Michelle Kaufmann, who produces environmentally friendly modular housing through California-based Michelle Kaufmann Designs, finds Zamore’s ideas promising but is cautious about outright endorsement. Although she now makes prefabs, she initially followed a site-built model similar to Zamore’s, without localized shipping. “It’s great when anyone thinks about ways of making sustainable design good for everyone,” she says, warning that site-built homes have their own set of problems. “It only takes one on-site electrician getting confused to delay things significantly,” she says. Meanwhile, Romero worries that Zamore’s model may compromise quality.
“I like to touch, feel, and inspect everything,” she says. “As you outsource your components to various vendors, you lose some quality control.”
Zamore’s long-term achievements remain to be seen, but he has had some early success off of Washington Avenue in Houston. Johnson, who trafficks in sustainable residential projects, felt that Zamore Homes were naturals for his lots. “They’re sleek and clean, but they have real intimacy,” he says. “All over Houston, shotguns are being torn down to make way for town houses, some of which sit on slabs of concrete, and have high energy price tags. We’re offering low energy costs, fine design, and outdoor space on a lot.”
Both Zamore and Johnson acknowledge that the kits are still far more expensive than big-developer homes on cheap suburban land. “Those have volume in Texas, and have just been mass-produced so that they cost $60 to $80 a square foot,” Zamore explains. Still the prices are competitive with both old and new urban houses. “We’re offering a great option for infill,” he says.

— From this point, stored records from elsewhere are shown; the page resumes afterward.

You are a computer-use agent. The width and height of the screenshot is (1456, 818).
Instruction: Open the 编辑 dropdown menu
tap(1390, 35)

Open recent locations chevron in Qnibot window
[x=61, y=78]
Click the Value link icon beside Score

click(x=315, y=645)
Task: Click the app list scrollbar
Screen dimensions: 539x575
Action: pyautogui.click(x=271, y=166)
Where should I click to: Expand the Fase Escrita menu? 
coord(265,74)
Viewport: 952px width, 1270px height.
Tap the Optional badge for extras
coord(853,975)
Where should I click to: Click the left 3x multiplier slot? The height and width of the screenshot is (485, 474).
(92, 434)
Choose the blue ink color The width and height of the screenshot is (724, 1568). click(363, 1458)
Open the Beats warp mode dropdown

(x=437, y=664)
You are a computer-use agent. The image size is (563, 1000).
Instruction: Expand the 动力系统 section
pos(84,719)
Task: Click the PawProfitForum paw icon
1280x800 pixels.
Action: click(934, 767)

After the Washington Avenue homes are finished, Zamore will turn his attention to fine-tuning models to comply with regional codes and conditions. A Northeastern house might need to incorporate an insulated foundation for warmth, for example, while one in a hurricane zone could require thicker walls. At the moment, Zamore has roughly 500 prospective customers like White waiting for his launch. Now faced with the challenge of learning how much volume he can really handle, he’s looking for investors and to hire someone who can supervise the expansion of the business. “I’d like to build it into
a national company,” he says, underscoring that he doesn’t want to pair with a large-scale developer to make tract homes. “I’d rather have a progressive developer working with me because my houses are smart, green, and good for a community.”
As a developer, Johnson sees a real business opportunity in Zamore Homes. “The economy is down, but the cost of materials is high,” he says. “A lot of people want to live in—and pay for—less footprint.” As an admirer of architecture, he’s drawn to the purity of the designs. “Great art comes from restraint,” he says. “I think it’s often like that with life too.”